BMA’s Ingrams says four SCRs ‘barmy’
- 1 June 2010
A senior BMA IT representative has criticised the creation of four separate emergency summary records for the four countries in the UK.
Dr Grant Ingrams, co-chair of the BMA and Royal College of GPs Joint IT Committee, told last week’s British Computer Society Primary Healthcare Specialist Group conference that it did not make sense to have the Summary Care Record in England and different emergency summaries in Scotland, Wales and Northern Ireland.
He added: “Four different summaries none of which talk to each other is barmy. There are plenty of people that live along the borders and people do move around. We don’t have a national summary care record – just one in each area.”
He told the conference that he had also recently heard a suggestion that the Summary Care Record in England could be devolved to regional level which he said could mean as many as 30 different summaries for different areas.
Dr Ingrams said he did not know whether the coalition government intended to scrap the SCR in England but told conference goers that his own hope was that it would continue.
He added: “I do hope that what they suggest is that they do a slimline model which is what Scotland did and it hasn’t had major problems with its Emergency Care Summary from patients and clinicians and it also cost them an awful lot less.”
Dr Ingrams said the BMA had agreed to a roll-out of the SCR across one strategic health authority before Christmas but was then alarmed to discover that five SHAs were to proceed with the plans despite the BMA’s concerns that many primary care trusts would be unable to handle the roll-out.

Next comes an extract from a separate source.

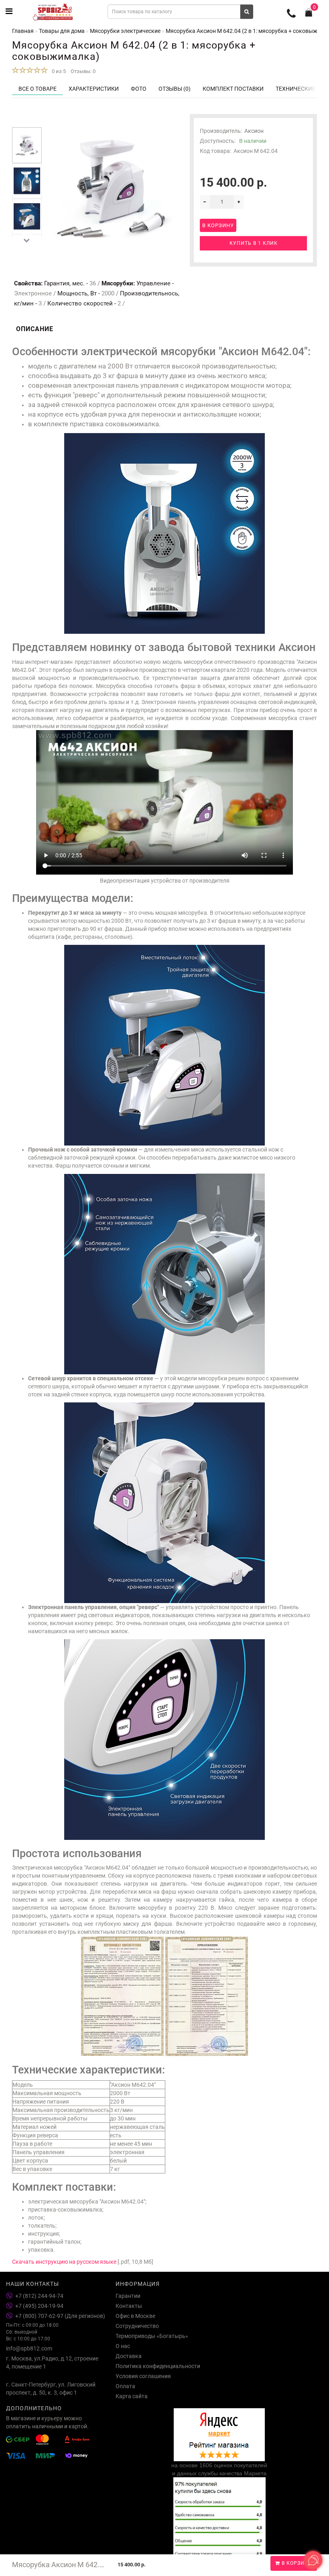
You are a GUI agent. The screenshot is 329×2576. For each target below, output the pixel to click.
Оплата (125, 2386)
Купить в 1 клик (253, 243)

He added|: “Within weeks we had loads of examples of PCTs proving themselves to be incompetent by, for example, saying silly things to GPs and the public or just going ahead with the leaflets and not the rest of the Public Information Programme. The Information Commissioner said he wanted to be sure that the public knew what was going on and they clearly didn’t.”
Dr Ingrams said he believed the SCR “had the potential to do great good” but said everyone had to accept it and opt into it. He said the BMA’s position was that there should be an opt-in consent model and said that was highly likely to remain its position.